'Let the kids play'- Iran's Queiroz vents anger over efforts to politicise players

The Iran coach said his players had been criticised heavily and even threatened over issues that had nothing to do with football

Reuters
Published : 22 Nov 2022, 04:16 AM
Updated : 22 Nov 2022, 04:16 AM

 Iran coach Carlos Queiroz vented his fury on Monday about players being dragged into a crisis at home, telling compatriots not to harass and politicise his team and to let them focus on their World Cup campaign.

Speaking after his side's 6-2 pummelling by England in their World Cup opener, Queiroz said his players, who have a high profile at home, had been criticised heavily and even threatened over issues that had nothing to do with football.

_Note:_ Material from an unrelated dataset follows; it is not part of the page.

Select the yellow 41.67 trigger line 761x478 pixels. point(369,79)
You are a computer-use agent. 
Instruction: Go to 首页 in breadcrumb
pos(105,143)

Team Melli have been in the spotlight in the run-up to the World Cup, with many Iranians seeking their public endorsement for one of the most sustained challenges to the legitimacy of Iran's clerical rulers since the 1979 Islamic Revolution.

Fans have accused the squad of siding with a violent state crackdown on the unrest, during which activists say more than 400 people have been killed, including dozens of minors.

"To those who come to disturb the team with the issues that are not only about the football opinions, they're not welcome because our boys, they're just simple football boys," Queiroz told a news conference.

"Let the kids play the game. Because this is what they're looking for. They wanted to represent the country, to represent the people, as any other national team that are here. And all the national teams, there are issues at home."

The protests have gripped Iran since the death two months ago of young women, Mahsa Amini, after her arrest for flouting the country's strict Islamic dress code.

Ahead of the match, no Iranian player had voiced support for the demonstrations, though the team's captain Ehsan Hajsafi, on Sunday cautiously broke their World Cup silence on the protests and said his team supported and sympathised with their people.

But in a show of solidarity on Monday, the team declined to sing the national anthem before the match and celebrations of their two goals were muted, following similar moves by other Iranian sportsmen and women.

The Portuguese Querioz, who led Iran to the 2018 World Cup, said he was proud of his players for the political pressure they had to deal with and urged England and upcoming Group B opponents Wales and the United States to rally behind them.

"I hope...they are praising our players for the courage to be trying to play the game," he said.

"Because it's not right to come to this World Cup and ask them to do things that's not their responsibility, it's not their mission.

"They're here to for the people to honour the people, to bring pride, to bring joy to bring happiness to the people. That's the reason why they're here."